[[ Task data open ]]

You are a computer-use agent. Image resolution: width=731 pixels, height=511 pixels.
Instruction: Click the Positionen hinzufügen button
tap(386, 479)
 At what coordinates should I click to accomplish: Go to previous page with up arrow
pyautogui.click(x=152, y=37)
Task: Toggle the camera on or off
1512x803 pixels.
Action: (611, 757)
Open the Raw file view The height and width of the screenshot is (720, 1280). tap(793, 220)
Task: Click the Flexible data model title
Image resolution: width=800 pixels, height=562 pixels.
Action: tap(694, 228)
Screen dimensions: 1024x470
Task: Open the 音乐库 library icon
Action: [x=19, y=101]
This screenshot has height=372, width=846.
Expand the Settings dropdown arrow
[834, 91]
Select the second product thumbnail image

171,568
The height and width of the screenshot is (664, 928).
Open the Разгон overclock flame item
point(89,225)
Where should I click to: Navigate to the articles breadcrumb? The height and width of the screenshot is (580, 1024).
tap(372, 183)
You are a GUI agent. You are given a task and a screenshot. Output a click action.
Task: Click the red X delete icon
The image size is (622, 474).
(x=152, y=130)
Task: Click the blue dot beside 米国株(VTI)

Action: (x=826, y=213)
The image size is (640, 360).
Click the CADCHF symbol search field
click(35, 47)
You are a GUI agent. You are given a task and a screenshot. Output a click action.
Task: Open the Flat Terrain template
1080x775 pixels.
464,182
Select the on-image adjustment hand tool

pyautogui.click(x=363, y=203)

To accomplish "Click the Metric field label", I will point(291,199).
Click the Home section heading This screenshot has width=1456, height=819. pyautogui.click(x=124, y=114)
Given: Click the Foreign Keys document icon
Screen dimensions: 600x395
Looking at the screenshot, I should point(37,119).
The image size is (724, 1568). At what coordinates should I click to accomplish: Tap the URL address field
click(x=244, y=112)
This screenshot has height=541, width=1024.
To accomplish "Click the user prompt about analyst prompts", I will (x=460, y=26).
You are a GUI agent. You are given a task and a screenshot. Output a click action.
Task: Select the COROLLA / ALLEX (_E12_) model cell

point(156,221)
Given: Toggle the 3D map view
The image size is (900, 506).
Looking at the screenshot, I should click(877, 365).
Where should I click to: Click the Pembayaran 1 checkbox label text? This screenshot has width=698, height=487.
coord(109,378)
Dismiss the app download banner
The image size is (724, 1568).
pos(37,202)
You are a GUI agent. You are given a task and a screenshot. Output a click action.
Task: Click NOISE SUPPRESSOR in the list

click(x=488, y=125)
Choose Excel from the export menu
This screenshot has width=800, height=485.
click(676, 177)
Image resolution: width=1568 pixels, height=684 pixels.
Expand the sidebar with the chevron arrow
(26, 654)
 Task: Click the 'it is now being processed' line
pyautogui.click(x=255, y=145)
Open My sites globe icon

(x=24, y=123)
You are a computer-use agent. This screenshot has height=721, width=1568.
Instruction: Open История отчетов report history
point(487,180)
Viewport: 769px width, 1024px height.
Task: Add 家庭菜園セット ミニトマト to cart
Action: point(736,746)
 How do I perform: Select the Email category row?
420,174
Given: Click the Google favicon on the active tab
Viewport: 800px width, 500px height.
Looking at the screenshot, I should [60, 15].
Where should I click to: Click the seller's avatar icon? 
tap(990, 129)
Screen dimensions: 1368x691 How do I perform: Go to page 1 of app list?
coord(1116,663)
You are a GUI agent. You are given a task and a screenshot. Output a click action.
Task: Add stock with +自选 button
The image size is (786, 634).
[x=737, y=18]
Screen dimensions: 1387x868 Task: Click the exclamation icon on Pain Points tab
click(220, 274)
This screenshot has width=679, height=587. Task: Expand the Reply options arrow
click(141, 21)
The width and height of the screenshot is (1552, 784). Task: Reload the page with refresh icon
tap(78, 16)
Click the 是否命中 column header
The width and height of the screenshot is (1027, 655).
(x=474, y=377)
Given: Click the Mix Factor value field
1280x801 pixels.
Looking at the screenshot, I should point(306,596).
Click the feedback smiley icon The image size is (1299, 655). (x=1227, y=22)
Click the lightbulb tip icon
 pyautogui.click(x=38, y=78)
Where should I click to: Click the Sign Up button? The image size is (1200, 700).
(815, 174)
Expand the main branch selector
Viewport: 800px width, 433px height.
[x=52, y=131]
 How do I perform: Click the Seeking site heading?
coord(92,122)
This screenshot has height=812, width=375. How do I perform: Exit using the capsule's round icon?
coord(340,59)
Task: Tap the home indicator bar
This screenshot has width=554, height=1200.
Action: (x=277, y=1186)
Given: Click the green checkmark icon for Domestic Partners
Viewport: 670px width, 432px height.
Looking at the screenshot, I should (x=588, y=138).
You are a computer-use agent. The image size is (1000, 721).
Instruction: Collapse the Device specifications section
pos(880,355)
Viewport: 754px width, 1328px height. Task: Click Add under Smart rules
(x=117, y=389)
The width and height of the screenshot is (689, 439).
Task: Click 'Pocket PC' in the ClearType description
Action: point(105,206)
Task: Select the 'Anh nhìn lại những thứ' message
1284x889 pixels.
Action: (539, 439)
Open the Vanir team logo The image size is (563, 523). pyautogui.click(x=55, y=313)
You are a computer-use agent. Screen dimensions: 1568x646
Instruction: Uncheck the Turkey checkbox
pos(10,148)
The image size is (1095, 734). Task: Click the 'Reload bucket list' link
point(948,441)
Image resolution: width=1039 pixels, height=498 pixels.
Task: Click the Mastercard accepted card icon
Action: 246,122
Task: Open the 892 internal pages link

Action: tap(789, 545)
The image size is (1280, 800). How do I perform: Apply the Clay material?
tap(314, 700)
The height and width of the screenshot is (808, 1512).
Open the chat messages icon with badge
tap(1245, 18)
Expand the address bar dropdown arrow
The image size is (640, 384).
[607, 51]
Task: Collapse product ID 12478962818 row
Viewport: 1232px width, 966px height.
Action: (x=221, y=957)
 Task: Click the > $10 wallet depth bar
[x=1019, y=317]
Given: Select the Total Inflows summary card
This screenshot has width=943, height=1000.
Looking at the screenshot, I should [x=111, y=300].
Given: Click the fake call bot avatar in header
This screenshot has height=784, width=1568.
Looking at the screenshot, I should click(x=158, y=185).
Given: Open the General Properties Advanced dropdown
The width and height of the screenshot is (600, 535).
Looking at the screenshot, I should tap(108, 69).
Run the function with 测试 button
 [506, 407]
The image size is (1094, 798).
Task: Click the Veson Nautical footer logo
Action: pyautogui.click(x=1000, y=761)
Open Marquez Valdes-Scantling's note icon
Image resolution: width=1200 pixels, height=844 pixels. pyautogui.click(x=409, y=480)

[[ Task data closed ]]

=== To do ===
Copy every entry above word for word.

=== Answer section ===
You are a computer-use agent. Image resolution: width=731 pixels, height=511 pixels.
Instruction: Click the Positionen hinzufügen button
tap(386, 479)
 At what coordinates should I click to accomplish: Go to previous page with up arrow
pyautogui.click(x=152, y=37)
Task: Toggle the camera on or off
1512x803 pixels.
Action: (611, 757)
Open the Raw file view The height and width of the screenshot is (720, 1280). tap(793, 220)
Task: Click the Flexible data model title
Image resolution: width=800 pixels, height=562 pixels.
Action: tap(694, 228)
Screen dimensions: 1024x470
Task: Open the 音乐库 library icon
Action: [x=19, y=101]
This screenshot has height=372, width=846.
Expand the Settings dropdown arrow
[834, 91]
Select the second product thumbnail image

171,568
The height and width of the screenshot is (664, 928).
Open the Разгон overclock flame item
point(89,225)
Where should I click to: Navigate to the articles breadcrumb? The height and width of the screenshot is (580, 1024).
tap(372, 183)
You are a GUI agent. You are given a task and a screenshot. Output a click action.
Task: Click the red X delete icon
The image size is (622, 474).
(x=152, y=130)
Task: Click the blue dot beside 米国株(VTI)

Action: (x=826, y=213)
The image size is (640, 360).
Click the CADCHF symbol search field
click(35, 47)
You are a GUI agent. You are given a task and a screenshot. Output a click action.
Task: Open the Flat Terrain template
1080x775 pixels.
464,182
Select the on-image adjustment hand tool

pyautogui.click(x=363, y=203)

To accomplish "Click the Metric field label", I will point(291,199).
Click the Home section heading This screenshot has width=1456, height=819. pyautogui.click(x=124, y=114)
Given: Click the Foreign Keys document icon
Screen dimensions: 600x395
Looking at the screenshot, I should point(37,119).
The image size is (724, 1568). At what coordinates should I click to accomplish: Tap the URL address field
click(x=244, y=112)
This screenshot has height=541, width=1024.
To accomplish "Click the user prompt about analyst prompts", I will (x=460, y=26).
You are a GUI agent. You are given a task and a screenshot. Output a click action.
Task: Select the COROLLA / ALLEX (_E12_) model cell

point(156,221)
Given: Toggle the 3D map view
The image size is (900, 506).
Looking at the screenshot, I should click(877, 365).
Where should I click to: Click the Pembayaran 1 checkbox label text? This screenshot has width=698, height=487.
coord(109,378)
Dismiss the app download banner
The image size is (724, 1568).
pos(37,202)
You are a GUI agent. You are given a task and a screenshot. Output a click action.
Task: Click NOISE SUPPRESSOR in the list

click(x=488, y=125)
Choose Excel from the export menu
This screenshot has width=800, height=485.
click(676, 177)
Image resolution: width=1568 pixels, height=684 pixels.
Expand the sidebar with the chevron arrow
(26, 654)
 Task: Click the 'it is now being processed' line
pyautogui.click(x=255, y=145)
Open My sites globe icon

(x=24, y=123)
You are a computer-use agent. This screenshot has height=721, width=1568.
Instruction: Open История отчетов report history
point(487,180)
Viewport: 769px width, 1024px height.
Task: Add 家庭菜園セット ミニトマト to cart
Action: point(736,746)
 How do I perform: Select the Email category row?
420,174
Given: Click the Google favicon on the active tab
Viewport: 800px width, 500px height.
Looking at the screenshot, I should [60, 15].
Where should I click to: Click the seller's avatar icon? 
tap(990, 129)
Screen dimensions: 1368x691 How do I perform: Go to page 1 of app list?
coord(1116,663)
You are a GUI agent. You are given a task and a screenshot. Output a click action.
Task: Add stock with +自选 button
The image size is (786, 634).
[x=737, y=18]
Screen dimensions: 1387x868 Task: Click the exclamation icon on Pain Points tab
click(220, 274)
This screenshot has width=679, height=587. Task: Expand the Reply options arrow
click(141, 21)
The width and height of the screenshot is (1552, 784). Task: Reload the page with refresh icon
tap(78, 16)
Click the 是否命中 column header
The width and height of the screenshot is (1027, 655).
(x=474, y=377)
Given: Click the Mix Factor value field
1280x801 pixels.
Looking at the screenshot, I should point(306,596).
Click the feedback smiley icon The image size is (1299, 655). (x=1227, y=22)
Click the lightbulb tip icon
 pyautogui.click(x=38, y=78)
Where should I click to: Click the Sign Up button? The image size is (1200, 700).
(815, 174)
Expand the main branch selector
Viewport: 800px width, 433px height.
[x=52, y=131]
 How do I perform: Click the Seeking site heading?
coord(92,122)
This screenshot has height=812, width=375. How do I perform: Exit using the capsule's round icon?
coord(340,59)
Task: Tap the home indicator bar
This screenshot has width=554, height=1200.
Action: (x=277, y=1186)
Given: Click the green checkmark icon for Domestic Partners
Viewport: 670px width, 432px height.
Looking at the screenshot, I should (x=588, y=138).
You are a computer-use agent. The image size is (1000, 721).
Instruction: Collapse the Device specifications section
pos(880,355)
Viewport: 754px width, 1328px height. Task: Click Add under Smart rules
(x=117, y=389)
The width and height of the screenshot is (689, 439).
Task: Click 'Pocket PC' in the ClearType description
Action: point(105,206)
Task: Select the 'Anh nhìn lại những thứ' message
1284x889 pixels.
Action: (539, 439)
Open the Vanir team logo The image size is (563, 523). pyautogui.click(x=55, y=313)
You are a computer-use agent. Screen dimensions: 1568x646
Instruction: Uncheck the Turkey checkbox
pos(10,148)
The image size is (1095, 734). Task: Click the 'Reload bucket list' link
point(948,441)
Image resolution: width=1039 pixels, height=498 pixels.
Task: Click the Mastercard accepted card icon
Action: 246,122
Task: Open the 892 internal pages link

Action: tap(789, 545)
The image size is (1280, 800). How do I perform: Apply the Clay material?
tap(314, 700)
The height and width of the screenshot is (808, 1512).
Open the chat messages icon with badge
tap(1245, 18)
Expand the address bar dropdown arrow
The image size is (640, 384).
[607, 51]
Task: Collapse product ID 12478962818 row
Viewport: 1232px width, 966px height.
Action: (x=221, y=957)
 Task: Click the > $10 wallet depth bar
[x=1019, y=317]
Given: Select the Total Inflows summary card
This screenshot has width=943, height=1000.
Looking at the screenshot, I should [x=111, y=300].
Given: Click the fake call bot avatar in header
This screenshot has height=784, width=1568.
Looking at the screenshot, I should click(x=158, y=185).
Given: Open the General Properties Advanced dropdown
The width and height of the screenshot is (600, 535).
Looking at the screenshot, I should tap(108, 69).
Run the function with 测试 button
 [506, 407]
The image size is (1094, 798).
Task: Click the Veson Nautical footer logo
Action: pyautogui.click(x=1000, y=761)
Open Marquez Valdes-Scantling's note icon
Image resolution: width=1200 pixels, height=844 pixels. pyautogui.click(x=409, y=480)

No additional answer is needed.